A $3.70\,\text{kg}$ mass (let's call it $m_1$) is connected to a $2.30\,\text{kg}$ mass (let it be $m_2$) through a massless and inextensible rope, which is bent by a pulley like in the figure below.
I need to compute the acceleration of the masses ($a$) and the tension of the rope ($T$). By considering two different reference frames for each mass (as the picture shows), I worked out the following equations for the forces acting on $m_1$ along its $x$-axis, and those acting on $m_2$ along its $y$-axis:
$$ \begin{cases} T - m_1g\sin{30^{\circ}} = m_1a \\ T - m_2g = m_2a \end{cases} $$
In order to come up with this system, I observed that:
- $T$ must be the same at each end of the rope, because it is inextensible;
- the same argument proves that the acceleration $a$ is the same for both masses;
- $T$ has a positive direction in both reference frames, whereas $-m_1g\sin{30^{\circ}}$ and $-m_2g$ always have a negative one (hence the minus signs).
I thought I had done everything correctly, but when I attempted to compute $a$ and $T$ my results could not agree with those I found in my book. After a few tries, I found out that the above system would yield the right solutions, if only I change the sign of $m_2a$ like this:
$$ \begin{cases} T - m_1g\sin{30^{\circ}} = m_1a \\ T - m_2g = \color{red}{-m_2a} \end{cases} $$
This apparently agrees with the fact that, from a physical point of view, $m_2$ will go downward while pulling $m_1$ toward the pulley. My question is: am I supposed to know this in advance? Do I need the knowledge of what-mass-is-pulling-the-other-one-and-where to solve the problem? I also have to mention that, because $m_1$ has a greater mass, I initially thought that $m_1$ would be the one sliding downward while lifting $m_2$ toward the pulley, so I tried to rewrite the first system with $-m_1a$ instead of $m_1a$ (leaving $m_2a$ untouched). As you can guess, that didn't help.

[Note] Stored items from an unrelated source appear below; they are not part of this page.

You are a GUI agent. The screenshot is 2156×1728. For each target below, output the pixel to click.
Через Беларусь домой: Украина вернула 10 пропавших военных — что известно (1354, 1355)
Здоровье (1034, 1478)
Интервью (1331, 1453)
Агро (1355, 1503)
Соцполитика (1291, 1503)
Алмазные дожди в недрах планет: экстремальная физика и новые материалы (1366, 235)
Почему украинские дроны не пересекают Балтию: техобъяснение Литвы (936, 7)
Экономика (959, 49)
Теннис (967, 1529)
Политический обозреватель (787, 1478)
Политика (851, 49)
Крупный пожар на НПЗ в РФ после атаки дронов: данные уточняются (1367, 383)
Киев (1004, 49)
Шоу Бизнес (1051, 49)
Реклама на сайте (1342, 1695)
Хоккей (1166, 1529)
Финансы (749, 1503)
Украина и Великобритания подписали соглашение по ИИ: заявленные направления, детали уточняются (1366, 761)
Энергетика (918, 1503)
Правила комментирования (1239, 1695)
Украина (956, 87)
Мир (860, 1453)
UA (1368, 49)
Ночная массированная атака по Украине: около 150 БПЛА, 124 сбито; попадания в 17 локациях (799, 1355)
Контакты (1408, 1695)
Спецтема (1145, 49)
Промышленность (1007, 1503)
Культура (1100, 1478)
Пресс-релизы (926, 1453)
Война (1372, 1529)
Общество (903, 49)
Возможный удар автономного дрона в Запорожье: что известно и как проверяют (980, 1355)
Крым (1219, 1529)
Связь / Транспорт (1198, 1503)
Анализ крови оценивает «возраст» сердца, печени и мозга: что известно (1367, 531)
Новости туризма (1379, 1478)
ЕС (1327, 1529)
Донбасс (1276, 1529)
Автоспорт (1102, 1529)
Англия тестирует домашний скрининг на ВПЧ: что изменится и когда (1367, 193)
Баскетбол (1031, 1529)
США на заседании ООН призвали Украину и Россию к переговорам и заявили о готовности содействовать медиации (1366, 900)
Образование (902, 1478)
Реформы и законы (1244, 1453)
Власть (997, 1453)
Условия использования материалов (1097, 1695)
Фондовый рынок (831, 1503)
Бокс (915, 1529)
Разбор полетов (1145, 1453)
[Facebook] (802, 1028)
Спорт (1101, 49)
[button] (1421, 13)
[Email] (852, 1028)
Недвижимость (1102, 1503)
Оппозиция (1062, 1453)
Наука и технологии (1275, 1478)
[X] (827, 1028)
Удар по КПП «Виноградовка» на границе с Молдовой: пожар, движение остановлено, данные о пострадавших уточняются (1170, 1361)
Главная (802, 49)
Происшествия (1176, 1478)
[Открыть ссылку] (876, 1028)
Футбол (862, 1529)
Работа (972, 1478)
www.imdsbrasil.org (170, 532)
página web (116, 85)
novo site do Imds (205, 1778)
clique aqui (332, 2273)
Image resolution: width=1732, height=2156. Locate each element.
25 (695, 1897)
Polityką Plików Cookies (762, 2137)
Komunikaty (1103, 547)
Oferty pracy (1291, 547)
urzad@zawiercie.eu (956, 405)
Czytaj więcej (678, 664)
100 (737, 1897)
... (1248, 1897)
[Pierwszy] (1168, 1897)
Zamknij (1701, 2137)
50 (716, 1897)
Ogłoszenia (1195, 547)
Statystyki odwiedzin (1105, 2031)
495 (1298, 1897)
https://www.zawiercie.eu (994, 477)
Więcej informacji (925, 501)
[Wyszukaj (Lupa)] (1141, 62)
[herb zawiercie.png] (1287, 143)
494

I just want to understand why my reasoning is flawed. I chose the signs of $T$, $-m_1g\sin{30^{\circ}}$, $-m_2g$ so that they would agree with the reference frames I used, while I had to leave $m_1a$ and $m_2a$ as they are because I did not know how the system would be going to evolve. Yet it seems this knowledge is necessary to understand the mechanics of the two masses. How is this possible?